When Louis F. Anderson took over the editorship of the Houma Ceres in 1856, he admitted that he was “not … very distinguished as a ‘knight of the gray goose quill,’” but assured his new readers that “our pen will not lead us into difficulty” because “our ‘principal assistant,’ the scissors, will be called into frequent requisition—believing as we do, that a good selection is always preferable to a bad editorial.”2 Thus, Anderson sums up a set of attitudes toward the production, authorship, and circulation of newspaper content within a system founded on textual borrowing. In the antebellum US context, circulation often substituted for authorship; the authority of the newspaper rested on networks of information exchange that underlay its production. “Nothing but a newspaper can drop the same thought into a thousand minds at the same moment,” Alexis de Tocqueville writes, describing circulation as a technology—like the rail and telegraph—compressing space and time, linking individuals around the nation by “talk[ing] to you briefly every day of the common weal” (111).

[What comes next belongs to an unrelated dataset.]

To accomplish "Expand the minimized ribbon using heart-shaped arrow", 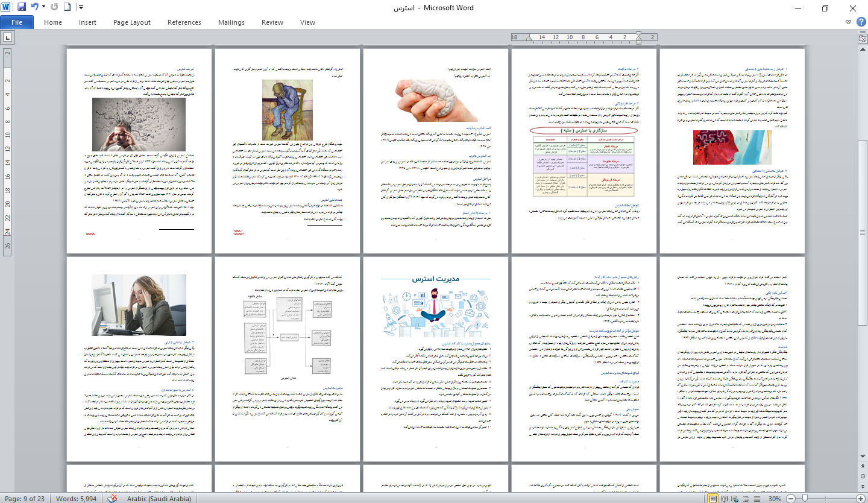I will [848, 22].
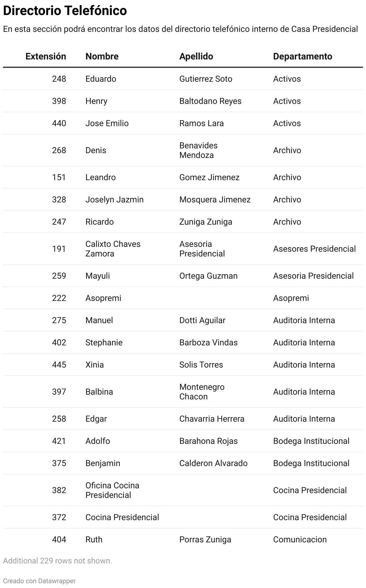Click the Asesores Presidencial department cell
366x588 pixels.
pos(314,249)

In both examples, the newspaper’s primary value stems from whom and how it connects.

Antebellum newspaper pages were replete with anonymous or pseudonymous texts, culled from other papers or cited merely as “making the rounds.” In such a textual environment, the value of widely reprinted snippets derived from their movement through the

The supplement to this article (ajv029) is available online. [End Page 417]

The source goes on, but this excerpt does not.